Your task:
Each line of the data has to be retyped exactly as it is.

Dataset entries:
^^^^

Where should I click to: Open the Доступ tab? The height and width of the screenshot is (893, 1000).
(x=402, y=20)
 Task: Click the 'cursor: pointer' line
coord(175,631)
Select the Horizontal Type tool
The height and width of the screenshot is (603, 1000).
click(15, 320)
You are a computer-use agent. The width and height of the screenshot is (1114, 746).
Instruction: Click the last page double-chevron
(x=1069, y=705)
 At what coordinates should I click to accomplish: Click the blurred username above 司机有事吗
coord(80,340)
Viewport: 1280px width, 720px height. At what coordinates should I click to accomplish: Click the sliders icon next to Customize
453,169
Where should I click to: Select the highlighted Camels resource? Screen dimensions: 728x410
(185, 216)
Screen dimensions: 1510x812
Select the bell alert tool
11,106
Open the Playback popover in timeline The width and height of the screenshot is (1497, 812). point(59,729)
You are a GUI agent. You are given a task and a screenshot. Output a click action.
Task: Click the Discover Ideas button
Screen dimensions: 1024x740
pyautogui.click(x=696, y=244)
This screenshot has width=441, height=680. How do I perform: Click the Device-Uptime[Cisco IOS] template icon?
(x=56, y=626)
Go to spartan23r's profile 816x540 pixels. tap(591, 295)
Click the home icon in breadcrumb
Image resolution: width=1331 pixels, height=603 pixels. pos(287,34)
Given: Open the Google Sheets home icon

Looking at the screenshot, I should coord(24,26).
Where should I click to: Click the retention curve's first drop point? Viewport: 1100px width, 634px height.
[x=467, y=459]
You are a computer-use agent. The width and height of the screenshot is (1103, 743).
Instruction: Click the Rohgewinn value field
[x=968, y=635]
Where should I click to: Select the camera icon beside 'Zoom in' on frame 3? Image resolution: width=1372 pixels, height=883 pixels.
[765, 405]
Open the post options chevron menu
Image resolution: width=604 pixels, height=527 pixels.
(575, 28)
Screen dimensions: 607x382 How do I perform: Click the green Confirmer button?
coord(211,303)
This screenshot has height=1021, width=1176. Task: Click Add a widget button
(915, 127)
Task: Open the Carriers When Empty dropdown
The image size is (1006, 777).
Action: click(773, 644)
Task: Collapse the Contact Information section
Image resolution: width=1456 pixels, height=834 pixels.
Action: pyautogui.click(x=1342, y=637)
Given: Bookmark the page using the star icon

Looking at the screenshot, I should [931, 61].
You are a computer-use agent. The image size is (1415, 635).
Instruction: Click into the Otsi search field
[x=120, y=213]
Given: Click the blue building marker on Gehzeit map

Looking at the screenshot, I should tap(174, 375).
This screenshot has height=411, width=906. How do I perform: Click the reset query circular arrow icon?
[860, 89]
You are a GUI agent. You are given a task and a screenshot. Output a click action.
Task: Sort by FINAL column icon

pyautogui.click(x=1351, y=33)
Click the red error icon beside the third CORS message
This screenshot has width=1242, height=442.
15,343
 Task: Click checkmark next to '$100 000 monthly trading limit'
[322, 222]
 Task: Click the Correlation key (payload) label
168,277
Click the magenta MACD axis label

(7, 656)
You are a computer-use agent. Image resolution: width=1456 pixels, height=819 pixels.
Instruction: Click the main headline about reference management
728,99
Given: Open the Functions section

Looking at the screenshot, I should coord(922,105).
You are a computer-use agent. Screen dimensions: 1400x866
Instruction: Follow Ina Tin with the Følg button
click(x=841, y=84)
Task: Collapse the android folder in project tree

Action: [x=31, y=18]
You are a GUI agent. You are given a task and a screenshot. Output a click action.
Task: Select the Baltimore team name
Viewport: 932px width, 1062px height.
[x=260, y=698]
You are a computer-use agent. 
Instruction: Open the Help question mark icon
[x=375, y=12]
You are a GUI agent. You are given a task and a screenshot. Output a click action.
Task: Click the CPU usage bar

^^^^

Answer for the task:
Where should I click to: Open the Доступ tab? The height and width of the screenshot is (893, 1000).
(x=402, y=20)
 Task: Click the 'cursor: pointer' line
coord(175,631)
Select the Horizontal Type tool
The height and width of the screenshot is (603, 1000).
click(15, 320)
You are a computer-use agent. The width and height of the screenshot is (1114, 746).
Instruction: Click the last page double-chevron
(x=1069, y=705)
 At what coordinates should I click to accomplish: Click the blurred username above 司机有事吗
coord(80,340)
Viewport: 1280px width, 720px height. At what coordinates should I click to accomplish: Click the sliders icon next to Customize
453,169
Where should I click to: Select the highlighted Camels resource? Screen dimensions: 728x410
(185, 216)
Screen dimensions: 1510x812
Select the bell alert tool
11,106
Open the Playback popover in timeline The width and height of the screenshot is (1497, 812). point(59,729)
You are a GUI agent. You are given a task and a screenshot. Output a click action.
Task: Click the Discover Ideas button
Screen dimensions: 1024x740
pyautogui.click(x=696, y=244)
This screenshot has width=441, height=680. How do I perform: Click the Device-Uptime[Cisco IOS] template icon?
(x=56, y=626)
Go to spartan23r's profile 816x540 pixels. tap(591, 295)
Click the home icon in breadcrumb
Image resolution: width=1331 pixels, height=603 pixels. pos(287,34)
Given: Open the Google Sheets home icon

Looking at the screenshot, I should coord(24,26).
Where should I click to: Click the retention curve's first drop point? Viewport: 1100px width, 634px height.
[x=467, y=459]
You are a computer-use agent. The width and height of the screenshot is (1103, 743).
Instruction: Click the Rohgewinn value field
[x=968, y=635]
Where should I click to: Select the camera icon beside 'Zoom in' on frame 3? Image resolution: width=1372 pixels, height=883 pixels.
[765, 405]
Open the post options chevron menu
Image resolution: width=604 pixels, height=527 pixels.
(575, 28)
Screen dimensions: 607x382 How do I perform: Click the green Confirmer button?
coord(211,303)
This screenshot has height=1021, width=1176. Task: Click Add a widget button
(915, 127)
Task: Open the Carriers When Empty dropdown
The image size is (1006, 777).
Action: click(773, 644)
Task: Collapse the Contact Information section
Image resolution: width=1456 pixels, height=834 pixels.
Action: pyautogui.click(x=1342, y=637)
Given: Bookmark the page using the star icon

Looking at the screenshot, I should [931, 61].
You are a computer-use agent. The image size is (1415, 635).
Instruction: Click into the Otsi search field
[x=120, y=213]
Given: Click the blue building marker on Gehzeit map

Looking at the screenshot, I should tap(174, 375).
This screenshot has height=411, width=906. How do I perform: Click the reset query circular arrow icon?
[860, 89]
You are a GUI agent. You are given a task and a screenshot. Output a click action.
Task: Sort by FINAL column icon

pyautogui.click(x=1351, y=33)
Click the red error icon beside the third CORS message
This screenshot has width=1242, height=442.
15,343
 Task: Click checkmark next to '$100 000 monthly trading limit'
[322, 222]
 Task: Click the Correlation key (payload) label
168,277
Click the magenta MACD axis label

(7, 656)
You are a computer-use agent. Image resolution: width=1456 pixels, height=819 pixels.
Instruction: Click the main headline about reference management
728,99
Given: Open the Functions section

Looking at the screenshot, I should coord(922,105).
You are a computer-use agent. Screen dimensions: 1400x866
Instruction: Follow Ina Tin with the Følg button
click(x=841, y=84)
Task: Collapse the android folder in project tree

Action: [x=31, y=18]
You are a GUI agent. You are given a task and a screenshot. Output a click action.
Task: Select the Baltimore team name
Viewport: 932px width, 1062px height.
[x=260, y=698]
You are a computer-use agent. 
Instruction: Open the Help question mark icon
[x=375, y=12]
You are a GUI agent. You are given a task and a screenshot. Output a click action.
Task: Click the CPU usage bar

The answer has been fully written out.